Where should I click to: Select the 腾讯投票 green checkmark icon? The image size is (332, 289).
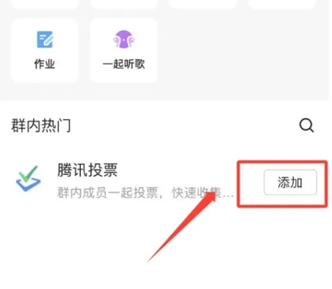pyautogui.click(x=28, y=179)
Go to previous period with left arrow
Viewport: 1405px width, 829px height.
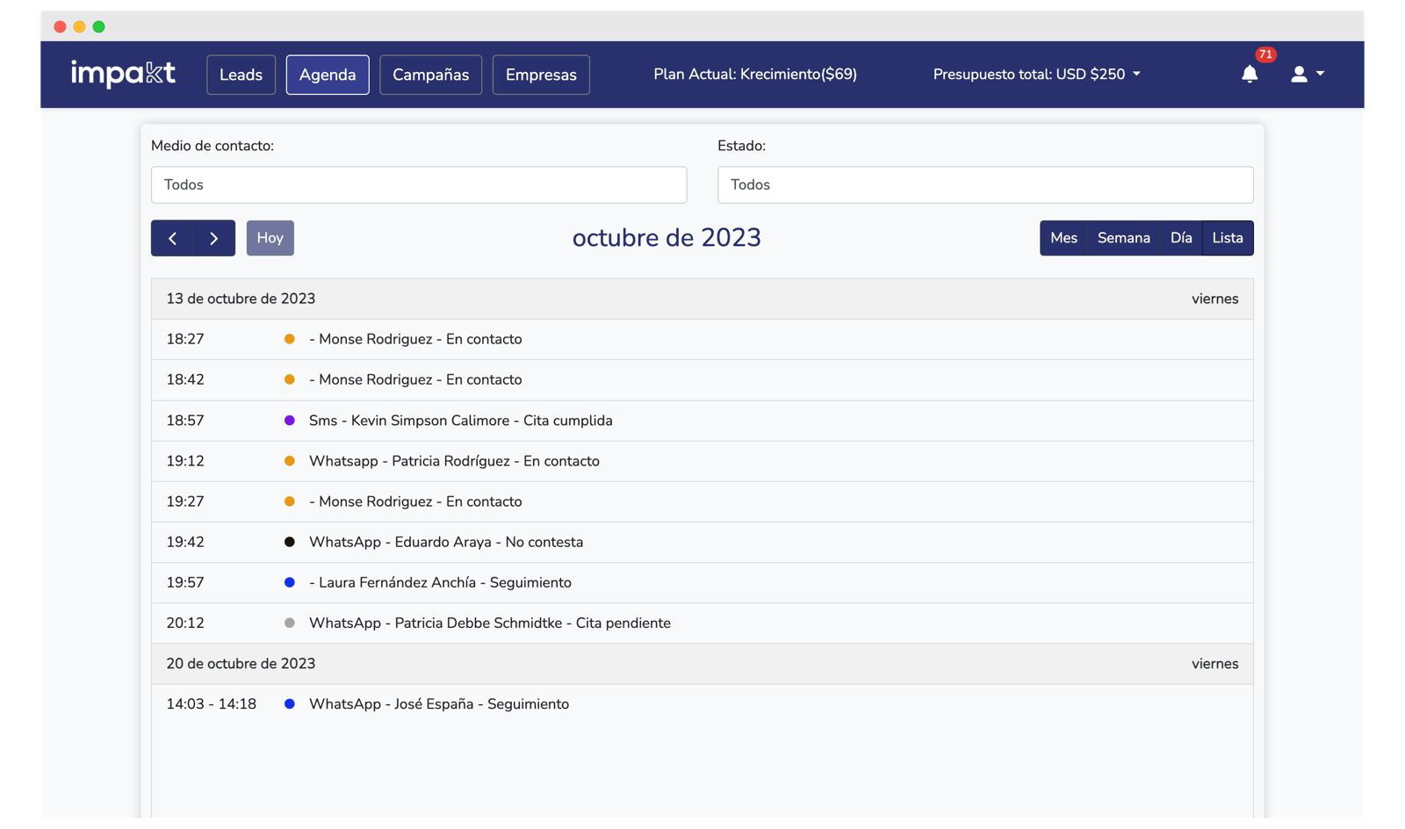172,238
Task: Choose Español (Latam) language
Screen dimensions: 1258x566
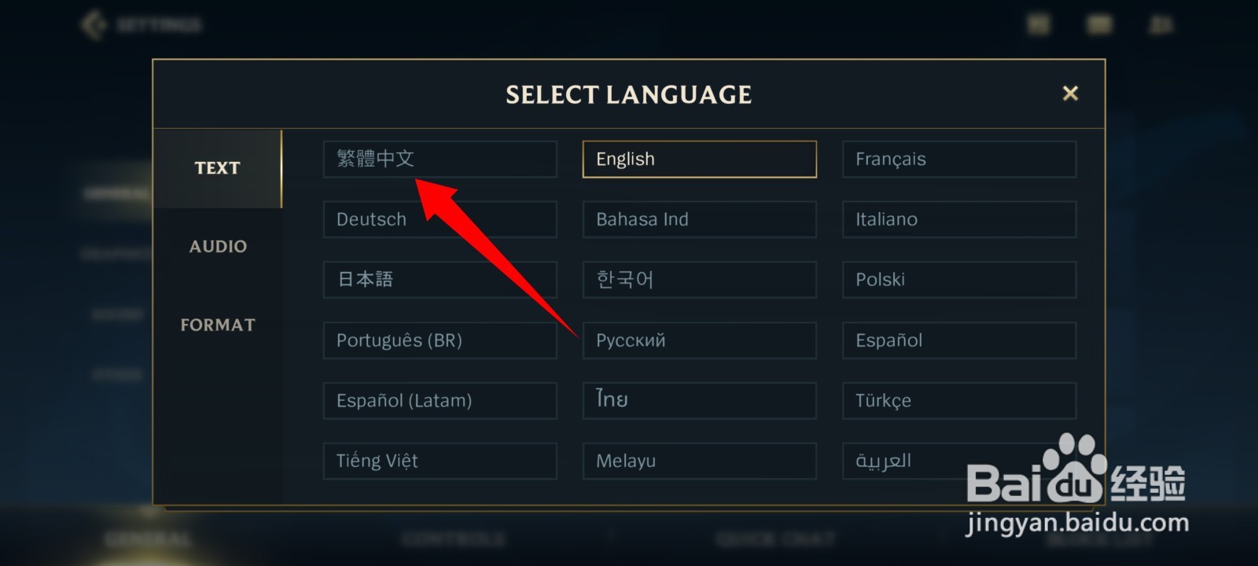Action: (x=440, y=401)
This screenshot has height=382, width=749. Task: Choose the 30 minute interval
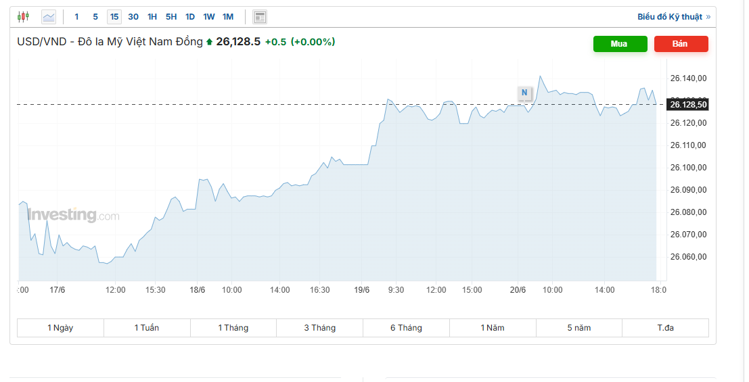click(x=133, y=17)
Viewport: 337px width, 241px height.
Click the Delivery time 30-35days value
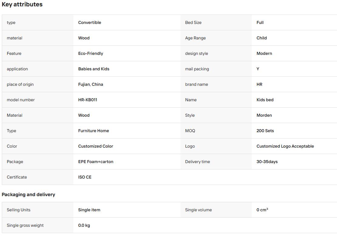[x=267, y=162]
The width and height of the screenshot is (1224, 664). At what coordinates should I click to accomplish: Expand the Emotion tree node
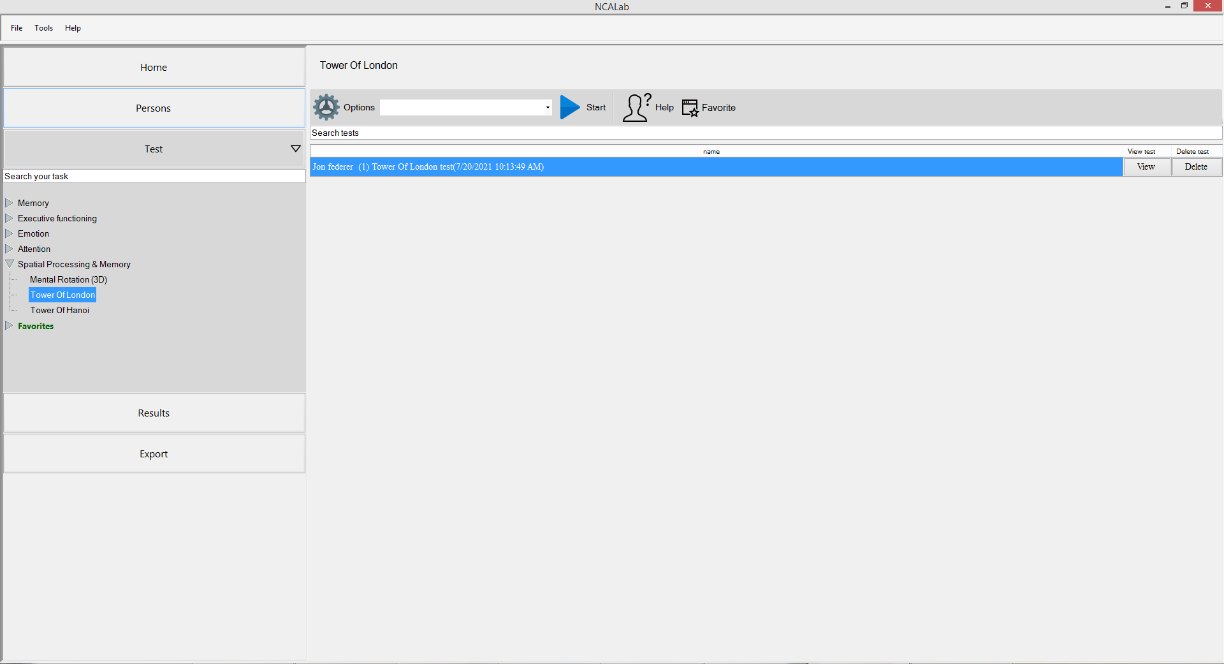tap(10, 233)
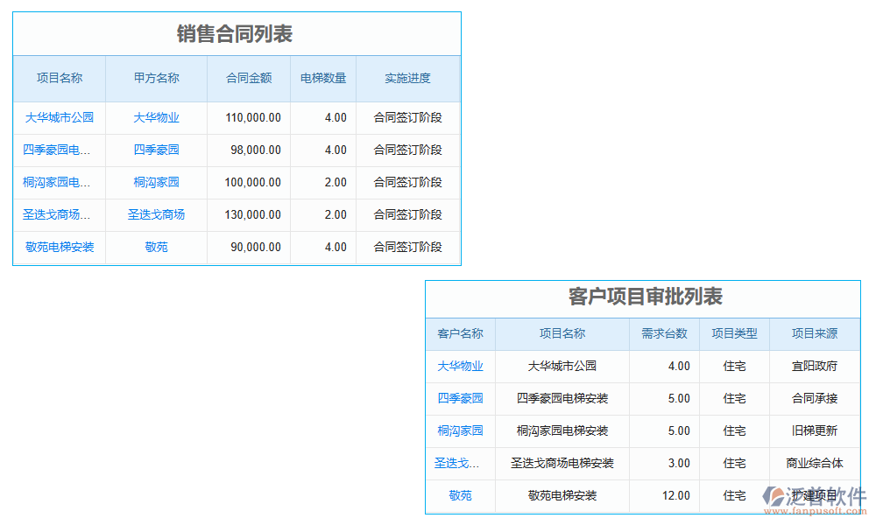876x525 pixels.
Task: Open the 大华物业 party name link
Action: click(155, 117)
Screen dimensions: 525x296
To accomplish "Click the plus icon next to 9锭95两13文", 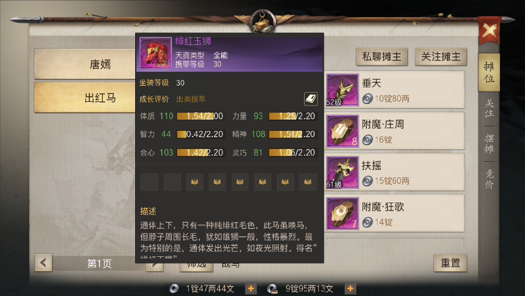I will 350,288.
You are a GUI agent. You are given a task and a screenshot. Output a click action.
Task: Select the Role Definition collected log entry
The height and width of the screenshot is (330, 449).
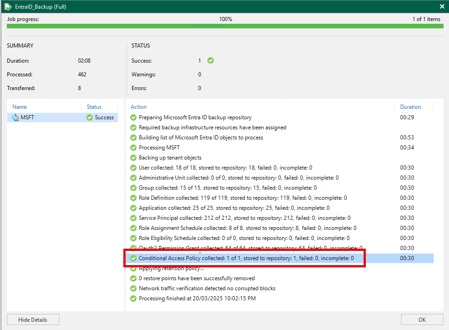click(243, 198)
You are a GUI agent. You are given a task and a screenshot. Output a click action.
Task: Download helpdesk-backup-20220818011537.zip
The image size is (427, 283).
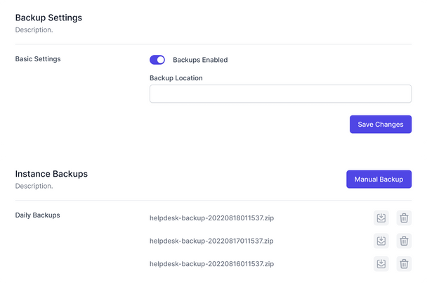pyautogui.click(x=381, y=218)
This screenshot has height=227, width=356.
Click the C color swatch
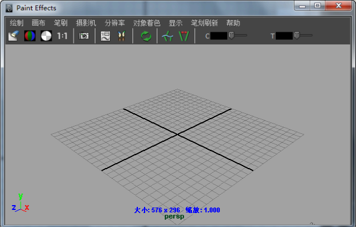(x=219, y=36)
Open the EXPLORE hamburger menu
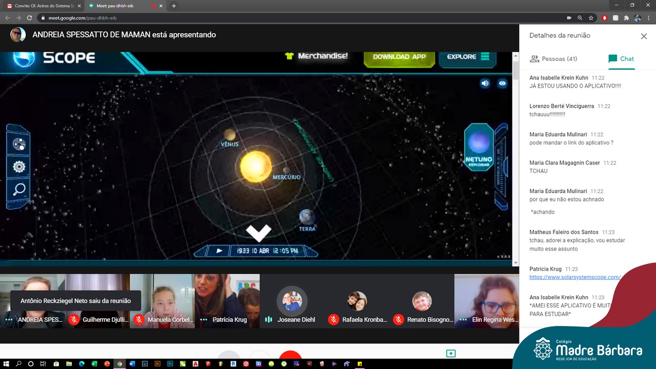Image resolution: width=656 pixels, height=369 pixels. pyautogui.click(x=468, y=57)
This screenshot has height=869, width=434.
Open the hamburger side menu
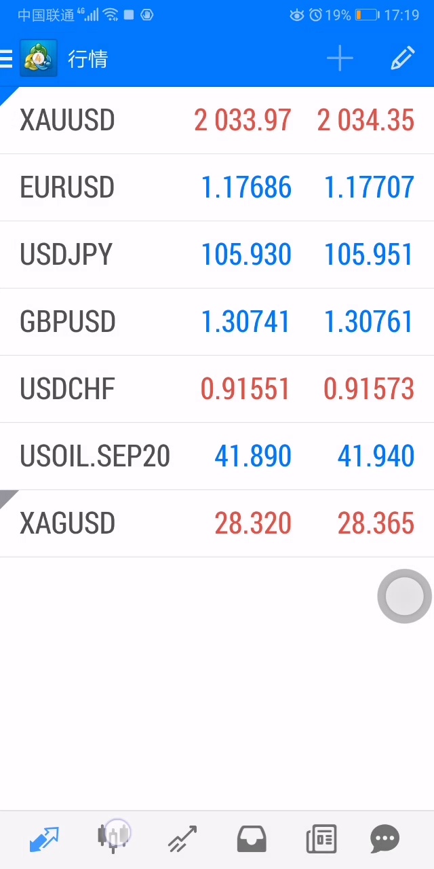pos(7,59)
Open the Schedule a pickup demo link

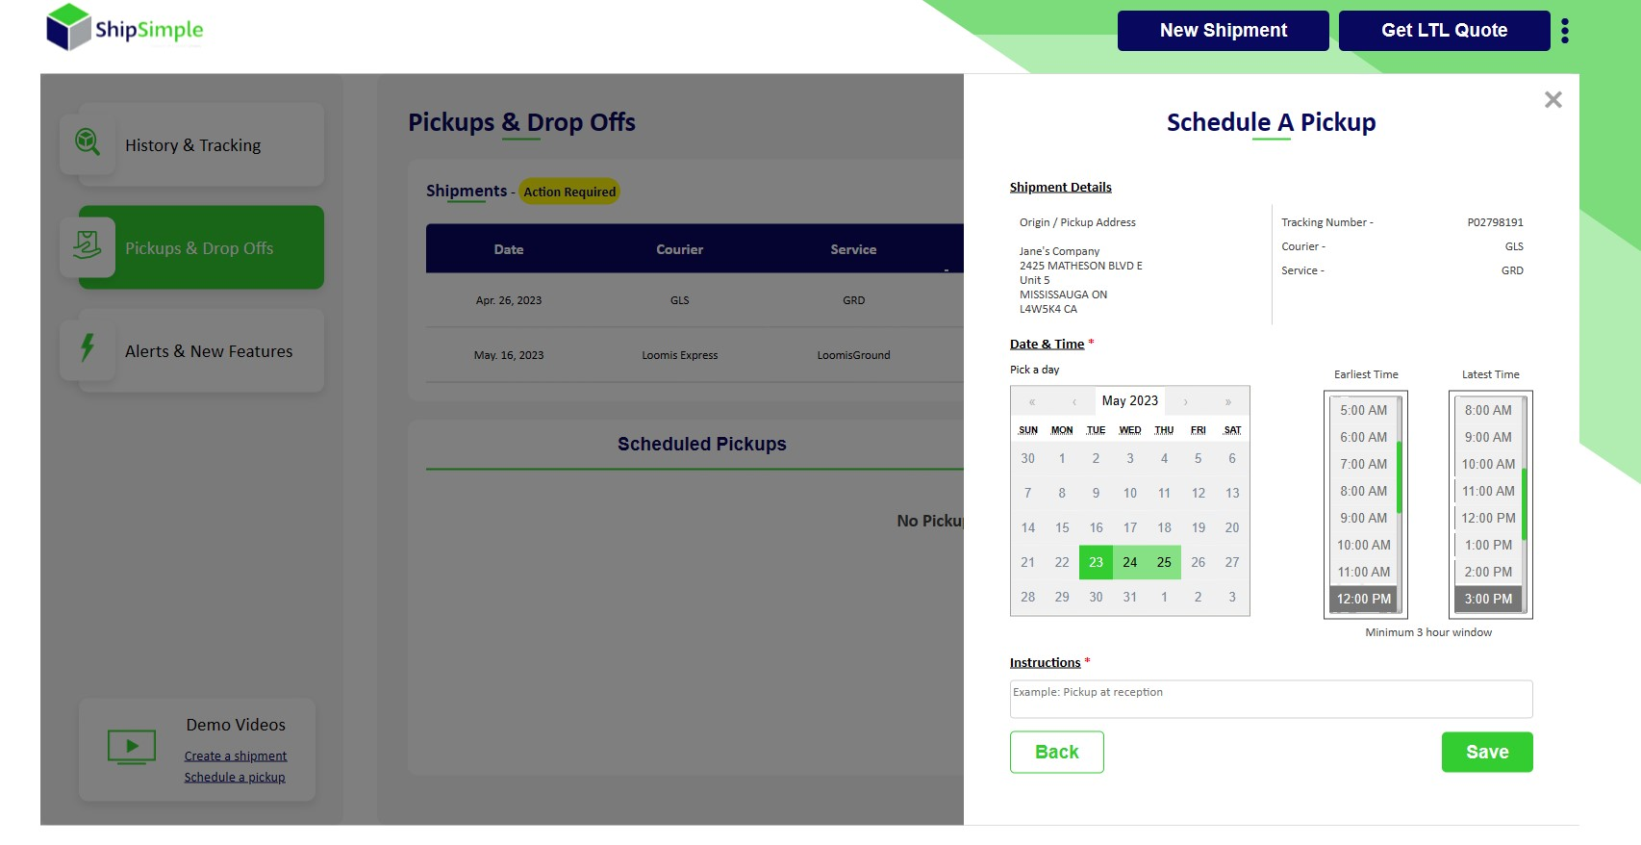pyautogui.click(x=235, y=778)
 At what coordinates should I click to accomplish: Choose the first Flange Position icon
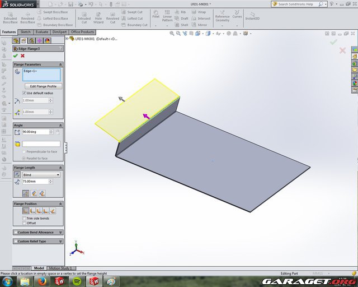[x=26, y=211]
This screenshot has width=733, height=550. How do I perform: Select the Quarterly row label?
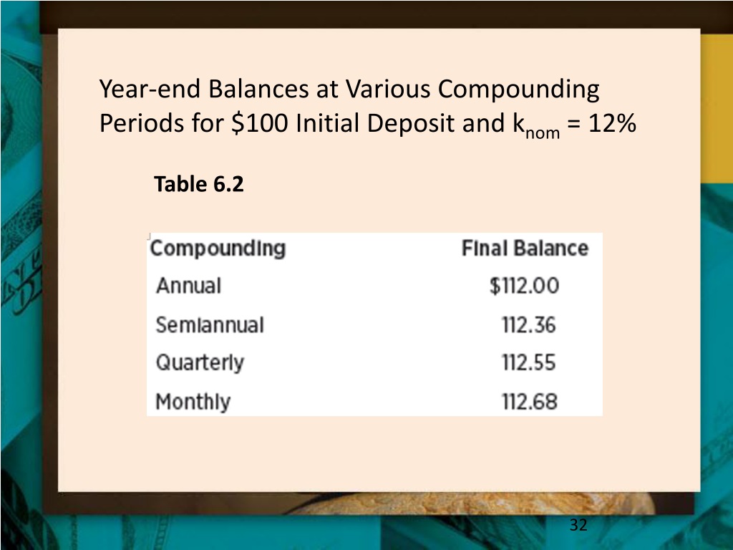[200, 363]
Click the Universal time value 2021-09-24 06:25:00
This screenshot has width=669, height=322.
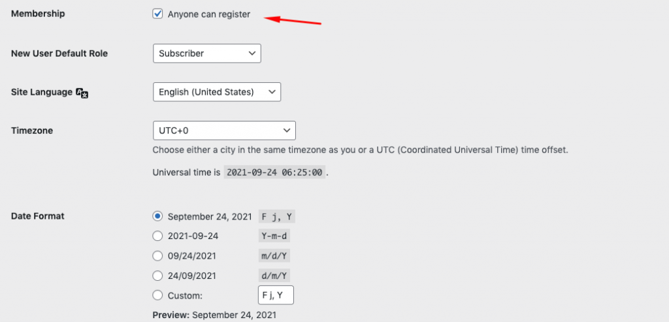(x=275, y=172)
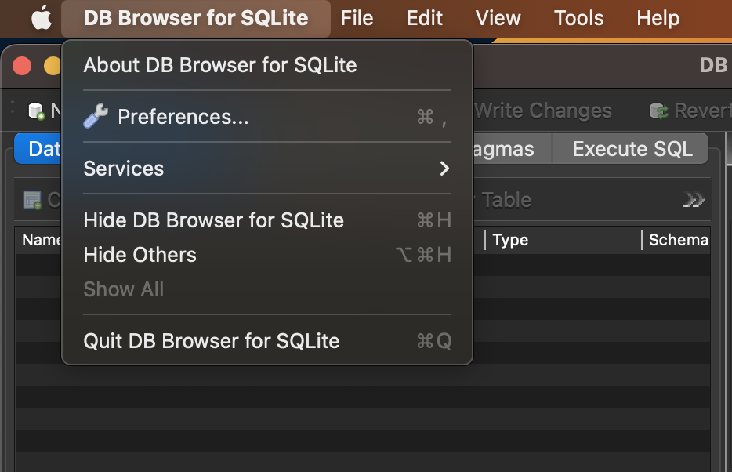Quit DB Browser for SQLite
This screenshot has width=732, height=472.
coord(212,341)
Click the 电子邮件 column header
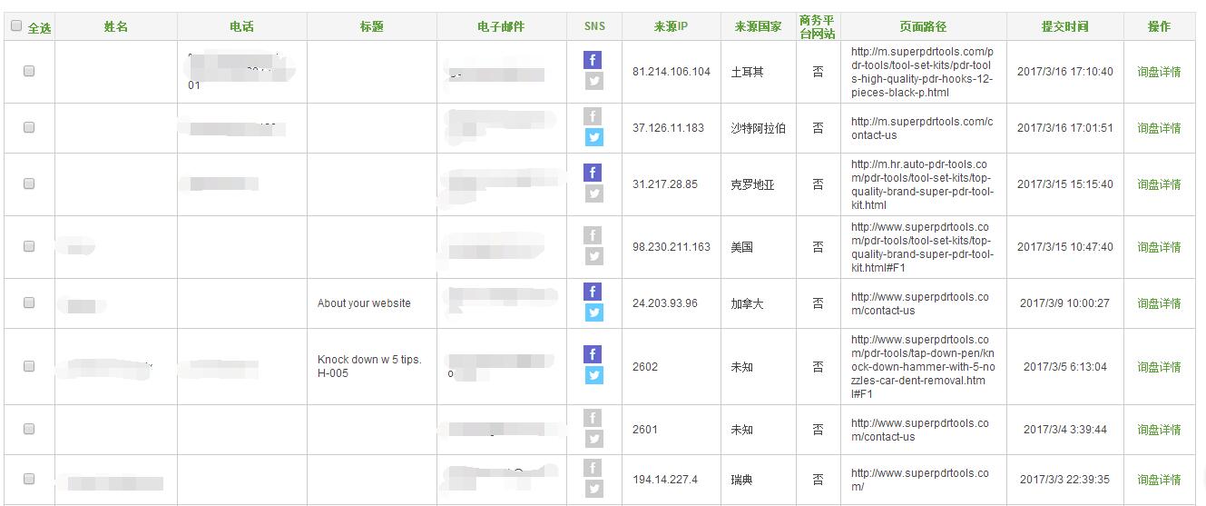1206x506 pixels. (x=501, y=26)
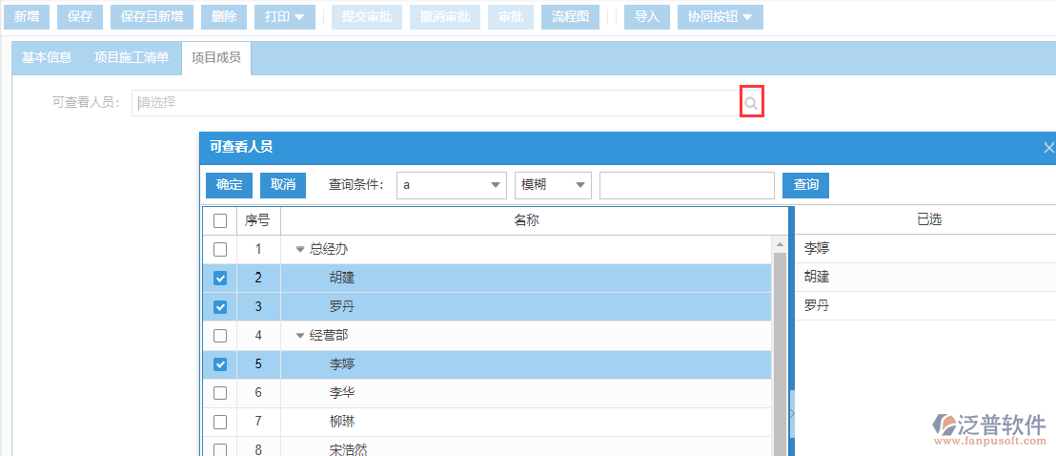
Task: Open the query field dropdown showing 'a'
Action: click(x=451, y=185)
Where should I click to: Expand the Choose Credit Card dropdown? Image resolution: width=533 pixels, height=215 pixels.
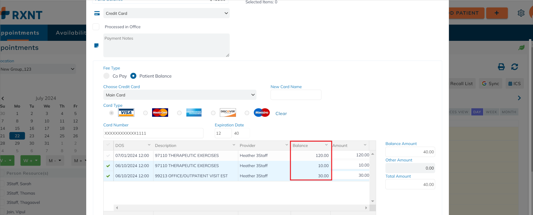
#####
__GOAL OF THE EXERCISE__
Repeat exactly and only the lines from the one holding "Open the Schedule a pickup demo link" through the final line of the entries; no pictures.

__SOLUTION BELOW__
Open the Schedule a pickup demo link

pyautogui.click(x=235, y=778)
 At what coordinates should I click to accomplish: Choose the first Flange Position icon
[x=26, y=211]
This screenshot has width=733, height=550. How do I perform: Select the Quarterly row label?
[200, 363]
Click the Universal time value 2021-09-24 06:25:00
This screenshot has width=669, height=322.
(x=275, y=172)
Quit DB Browser for SQLite
This screenshot has width=732, height=472.
coord(212,341)
Click the 电子邮件 column header
1206x506 pixels. (x=501, y=26)
Task: Open the query field dropdown showing 'a'
Action: click(x=451, y=185)
Where should I click to: Expand the Choose Credit Card dropdown? Image resolution: width=533 pixels, height=215 pixels.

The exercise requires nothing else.